Unfortunately, most of the book details how we can achieve an Amish-like lifestyle without actually being Amish. And for a good bit of the book (Housekeeping Tips and Waste Not, Want Not), the tips in it reminded me a lot of Chick Living: Frugal and Fabulous. Only that book was a bit more applicable to me because I'm the target demographic.

There are eight chapters. Out of it, I thought one was definitely helpful and two maybe were. I've already mentioned two in the paragraph so that leaves three. Two of the three (Backyard Gardening and Raising Barnyard Livestock) had very little application to me. I highly doubt I can keep another living thing alive for one, and I'm pretty sure I'm not allowed to keep a chicken/plant in the dorm. Besides, what principles do these suggest? Self-sufficiency? Hard work? Must I raise my own food to achieve that?

The third chapter, Keeping Technology Where You Want It was actually pretty interesting. Of course, again it's inapplicable, because if I start to turn off my phone, my family will panic and think something happened to me in an earthquake.

The "somewhat helpful" chapters were Family First and Building Community. Family First talks about strengthening family bonds, although it focuses on people who have already given birth. And live in the same country. And are pretty young. Some of the activities suggested feel like they'll appeal only to younger kids, and to older kids if this is what they've been doing their whole lives. Building Community was interesting but again, the tips were generic.

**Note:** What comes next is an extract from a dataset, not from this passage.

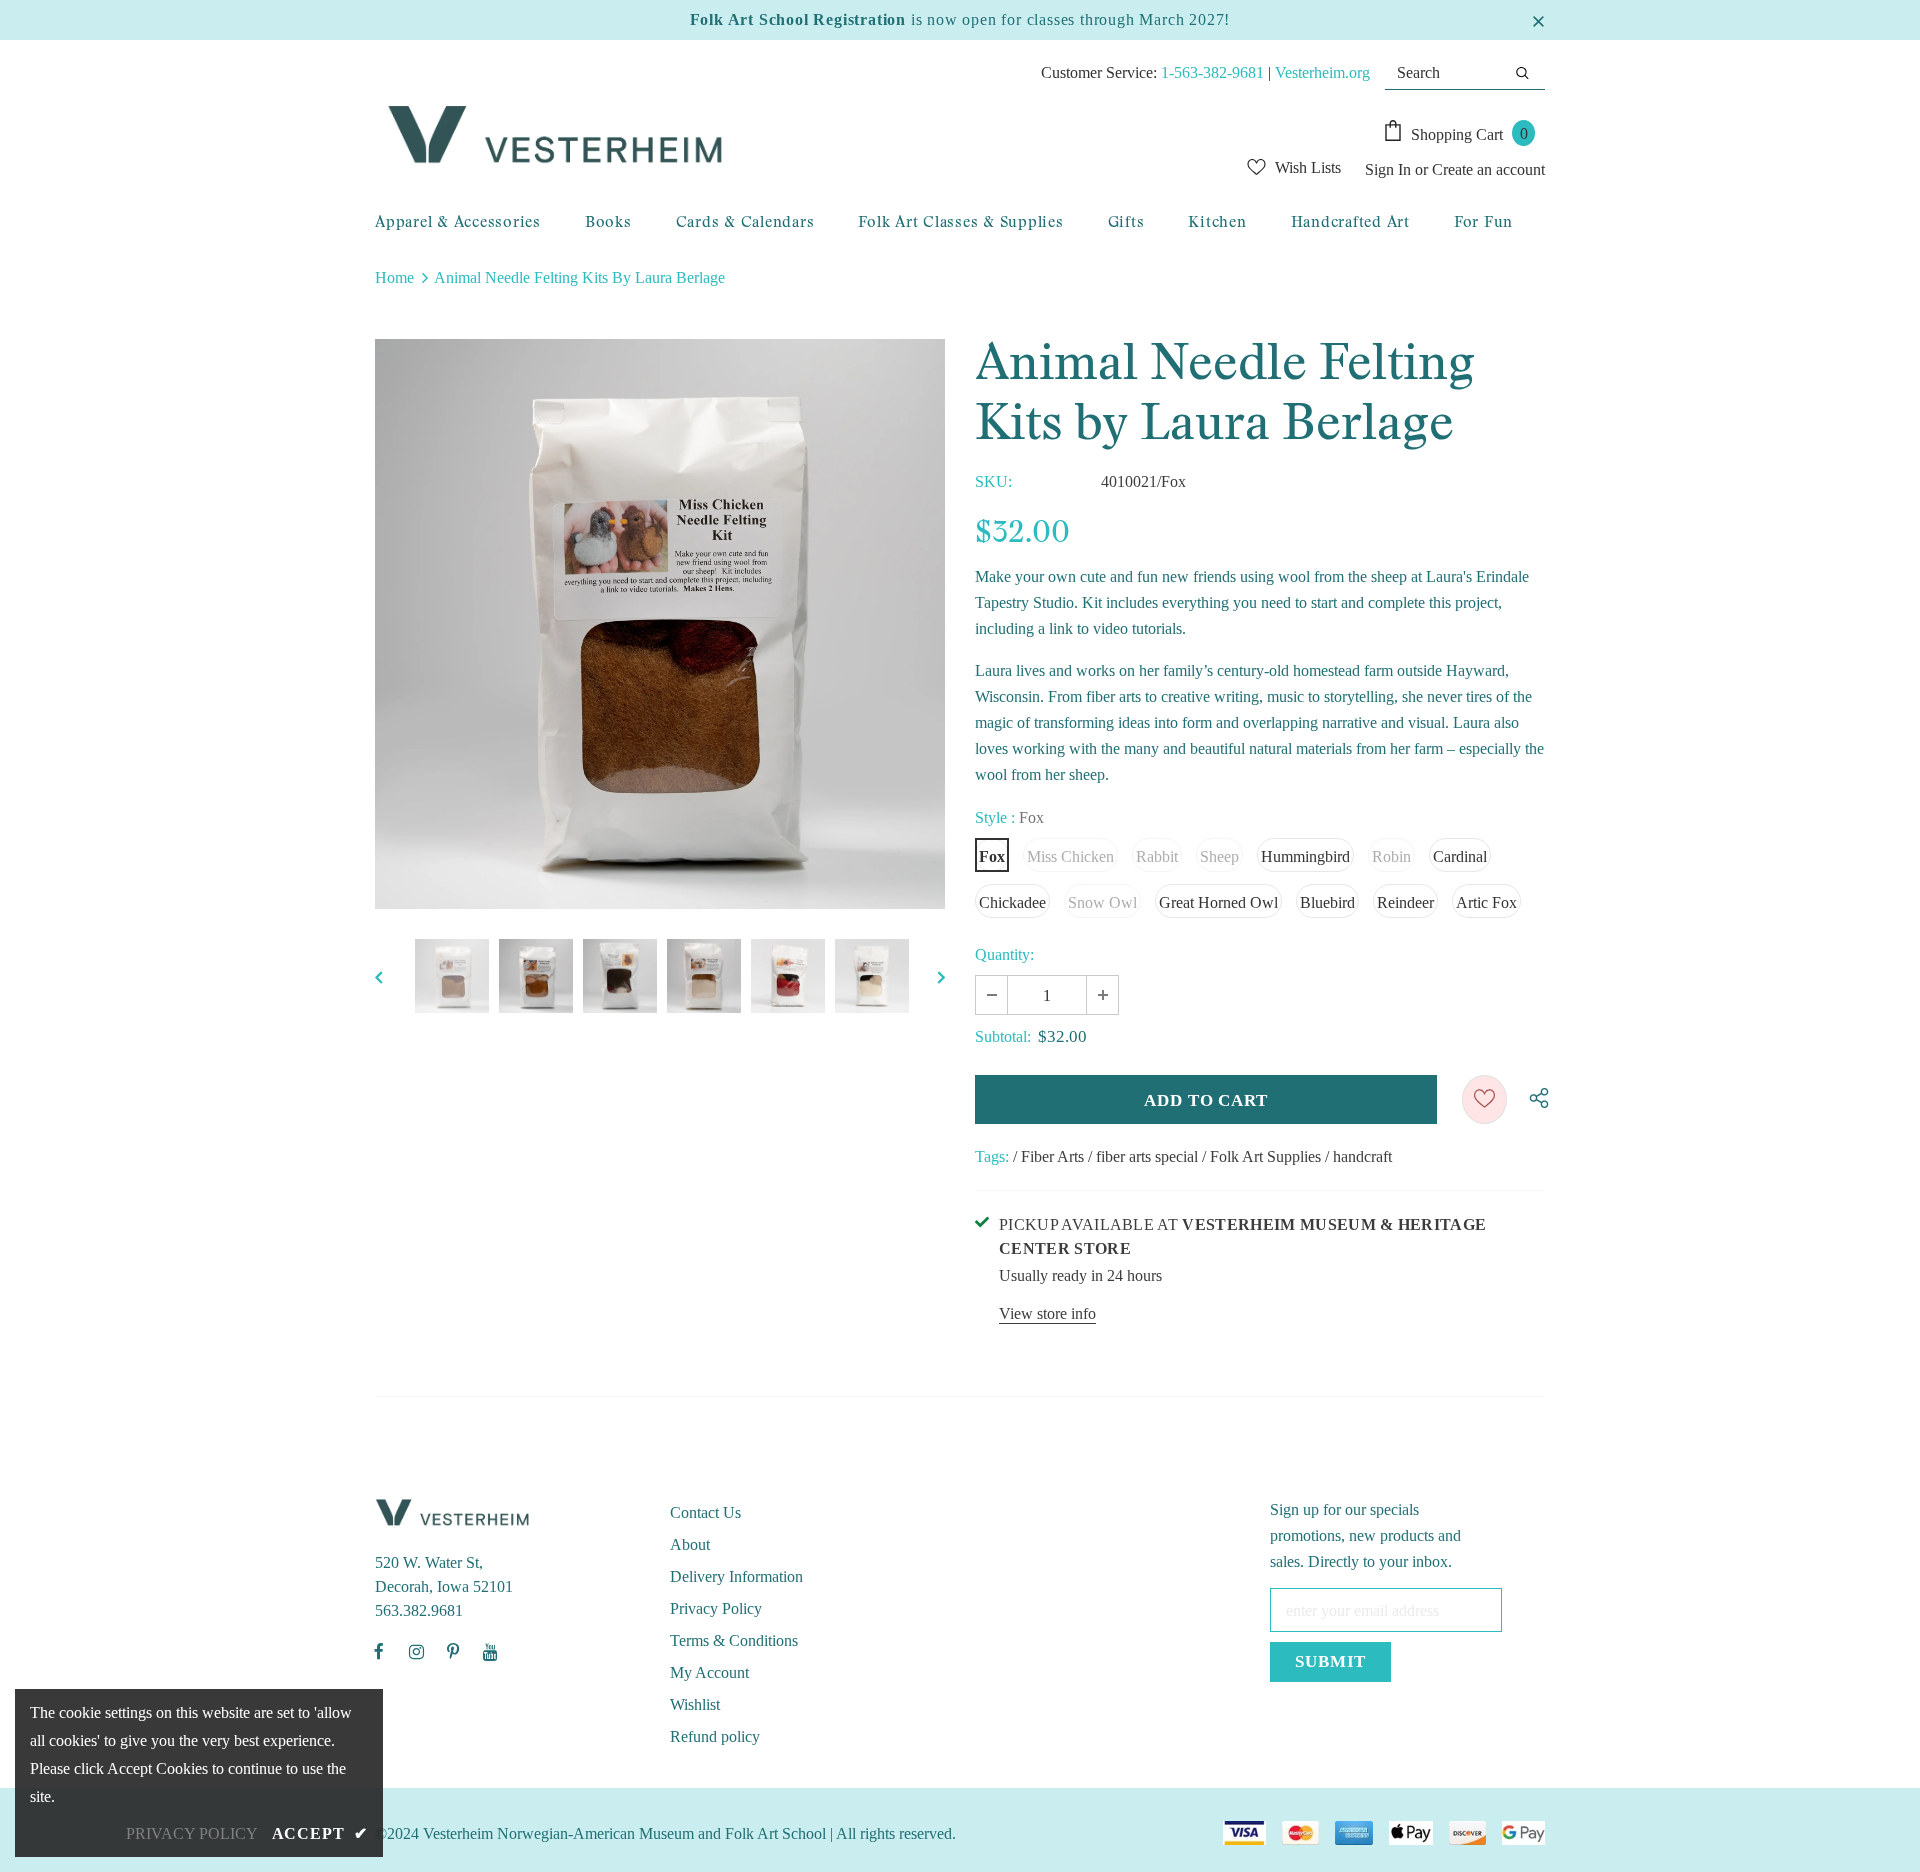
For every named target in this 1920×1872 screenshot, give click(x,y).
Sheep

 "Coming Home" was definitely my favourite chapter. It made a case for a simple lifestyle, and it should have been the first chapter.

What I did like about this book was how it explained the Amish practices, from which I probably took more inspiration than the author's tips. I felt as though the book was targeted towards an American mother, while I'm a single teen studying overseas. A bit of a disconnect.

It's definitely a book to keep in mind though, if you have a family and you don't want them to get caught up in the whole technology race. And if you want to raise animals (the raising chickens/rabbits/goats chapter was interesting. Although I don't own a pet).

Somehow, I expected something different. I found that I knew most of this stuff, from reading those "live on a budget" and "be organised" type of books that people started passing to me when they found out I was going to be living overseas.

Disclaimer: I got a free copy of this book from NetGalley in exchange for a free and honest review.